Task to carry out »
Of all the lines in the records below, copy only those that contain the string "logo".

##### Provided data

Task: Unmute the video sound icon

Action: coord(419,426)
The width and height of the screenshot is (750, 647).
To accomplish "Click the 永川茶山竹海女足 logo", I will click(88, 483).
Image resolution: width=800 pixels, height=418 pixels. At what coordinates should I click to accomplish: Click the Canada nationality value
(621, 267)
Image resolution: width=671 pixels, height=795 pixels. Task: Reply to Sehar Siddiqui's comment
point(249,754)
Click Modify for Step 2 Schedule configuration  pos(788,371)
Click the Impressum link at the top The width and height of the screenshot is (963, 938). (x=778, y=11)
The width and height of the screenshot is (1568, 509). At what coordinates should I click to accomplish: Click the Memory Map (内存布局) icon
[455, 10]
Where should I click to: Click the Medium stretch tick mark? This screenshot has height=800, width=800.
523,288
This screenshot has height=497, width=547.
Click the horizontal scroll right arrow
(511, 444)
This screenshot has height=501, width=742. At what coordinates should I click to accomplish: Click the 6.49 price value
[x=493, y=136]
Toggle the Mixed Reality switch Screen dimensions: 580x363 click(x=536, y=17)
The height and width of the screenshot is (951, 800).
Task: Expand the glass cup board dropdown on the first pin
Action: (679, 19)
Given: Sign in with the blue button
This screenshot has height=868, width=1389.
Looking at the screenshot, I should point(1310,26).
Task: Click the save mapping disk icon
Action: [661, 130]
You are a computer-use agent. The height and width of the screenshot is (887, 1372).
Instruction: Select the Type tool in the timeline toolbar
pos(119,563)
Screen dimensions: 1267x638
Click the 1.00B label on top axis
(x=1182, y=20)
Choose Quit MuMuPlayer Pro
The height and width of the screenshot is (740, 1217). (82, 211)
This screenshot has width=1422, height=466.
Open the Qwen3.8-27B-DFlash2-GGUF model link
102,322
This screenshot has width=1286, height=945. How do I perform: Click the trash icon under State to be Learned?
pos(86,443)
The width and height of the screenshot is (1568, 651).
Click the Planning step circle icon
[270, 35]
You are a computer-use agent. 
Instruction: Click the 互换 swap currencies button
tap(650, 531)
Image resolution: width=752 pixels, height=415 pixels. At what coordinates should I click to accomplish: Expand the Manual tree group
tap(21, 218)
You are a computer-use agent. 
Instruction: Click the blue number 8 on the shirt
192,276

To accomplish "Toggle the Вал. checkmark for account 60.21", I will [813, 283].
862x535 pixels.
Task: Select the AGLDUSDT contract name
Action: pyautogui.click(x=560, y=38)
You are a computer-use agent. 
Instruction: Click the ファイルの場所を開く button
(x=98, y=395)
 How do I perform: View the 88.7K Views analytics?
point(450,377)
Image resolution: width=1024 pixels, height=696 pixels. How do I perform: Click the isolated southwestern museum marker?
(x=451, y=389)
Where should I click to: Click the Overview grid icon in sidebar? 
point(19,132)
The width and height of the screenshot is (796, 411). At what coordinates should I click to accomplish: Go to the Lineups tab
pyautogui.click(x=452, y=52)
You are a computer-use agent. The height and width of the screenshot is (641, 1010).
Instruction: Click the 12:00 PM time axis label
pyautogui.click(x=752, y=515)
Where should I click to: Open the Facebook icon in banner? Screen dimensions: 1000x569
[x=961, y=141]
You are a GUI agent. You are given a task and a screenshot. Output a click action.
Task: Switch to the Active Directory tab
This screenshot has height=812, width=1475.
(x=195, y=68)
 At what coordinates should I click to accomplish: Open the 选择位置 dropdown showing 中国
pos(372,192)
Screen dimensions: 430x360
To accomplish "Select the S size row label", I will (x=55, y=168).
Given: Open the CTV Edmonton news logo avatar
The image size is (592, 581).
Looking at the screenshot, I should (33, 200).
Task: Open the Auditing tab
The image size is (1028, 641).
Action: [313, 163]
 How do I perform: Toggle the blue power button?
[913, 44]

##########

Your response »
To accomplish "Click the 永川茶山竹海女足 logo", I will click(88, 483).
Given: Open the CTV Edmonton news logo avatar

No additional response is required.